Author Of 2 Presentations
P0498 - The effect of national disease modifying therapy subsidy policy on long-term disability outcomes in people with multiple sclerosis (ID 1652)
Disease-modifying therapies (DMT), which modify, mediate or suppress the immune system, are a major medication class for treating people with relapsing-onset multiple sclerosis (MS). However, our knowledge about these medications is largely limited to their short-term effects.
To determine: 1) the impact of national-level DMT subsidy policy on DMT use and disability in people living with MS (PwMS); and 2) the long-term effects of DMT on disability (EDSS and MSSS) and quality of life (EQ5D5L utility score).

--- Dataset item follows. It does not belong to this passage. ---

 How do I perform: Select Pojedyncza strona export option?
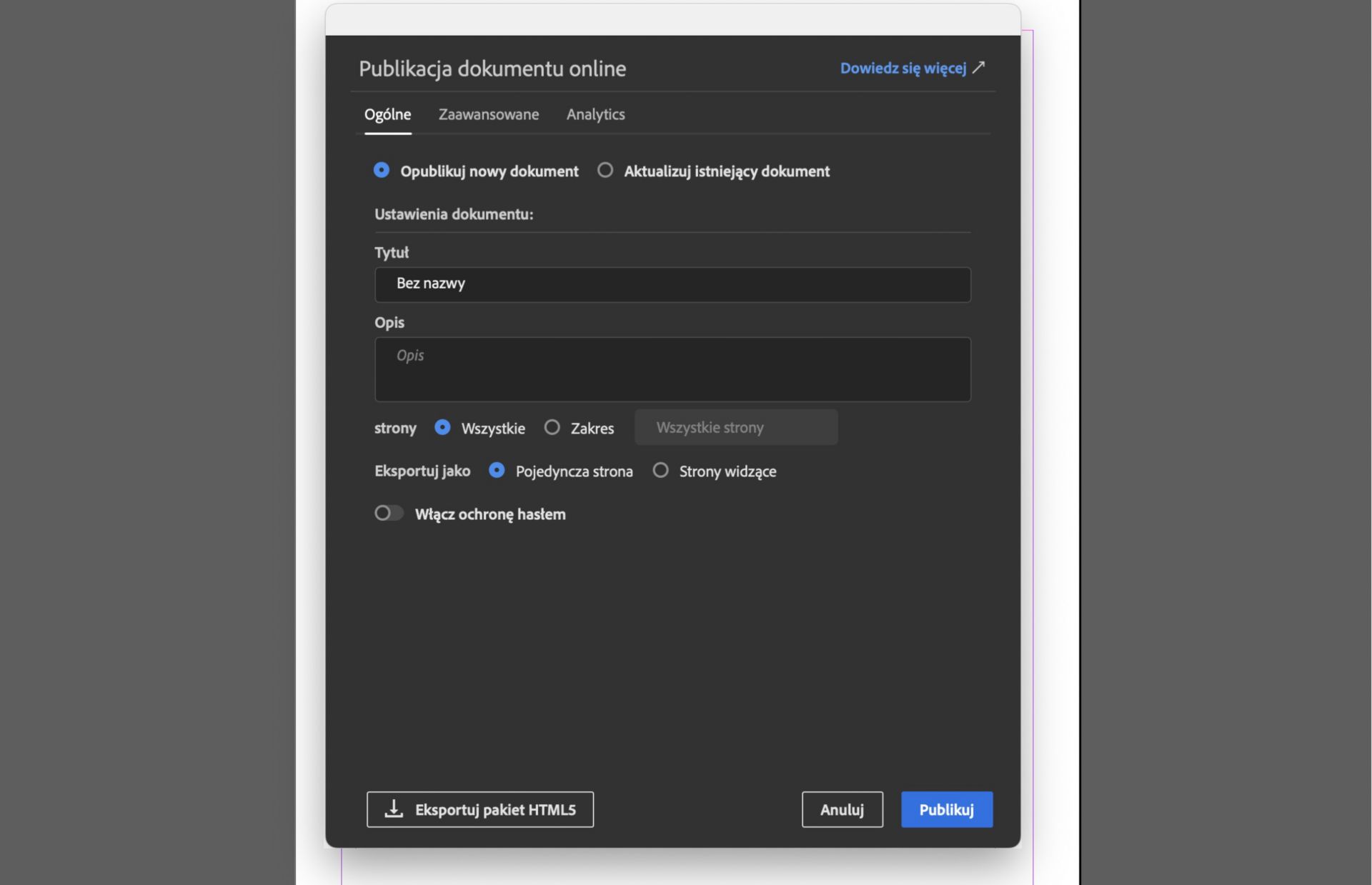click(497, 471)
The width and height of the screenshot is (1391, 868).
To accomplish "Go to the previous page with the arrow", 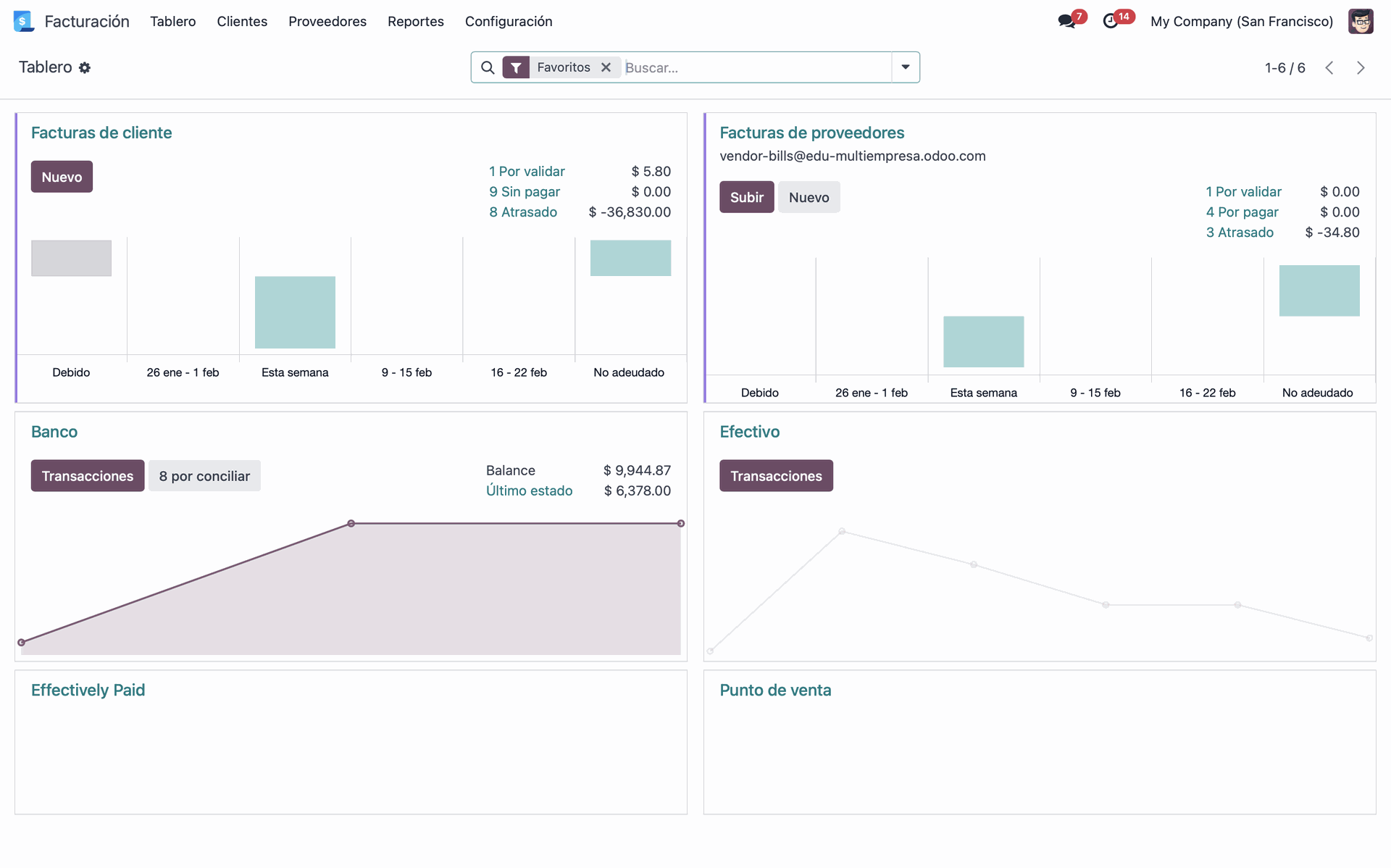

This project was an ecological, observational cohort study comparing populations in Australia and New Zealand with similar demographics, but markedly different levels of DMT use 10-20 years post-diagnosis. Differences between countries were assessed using standardized differences (Cohen’s d), phi coefficient and Cramer’s V. Associations were assessed with univariable and multivariable (mediation) linear regression models.
We recruited 328 Australian participants, 93.9% of whom had been treated with DMT, and 256 New Zealand participants, 50.4% of whom had been treated with DMT. The Australian cohort had a longer median treatment duration (148 vs 0 months), greater proportion of disease course treated (86% vs 0%), and shorter time between diagnosis and first DMT (3 vs 24 months). The Australian cohort also had lower median EDSS (3.5 vs 4.0) and MSSS (3.05 vs 3.71), and higher quality of life (0.71 vs 0.65) at follow-up. In multivariable models, differences in DMT use significantly mediated the effect of country on disability and quality of life.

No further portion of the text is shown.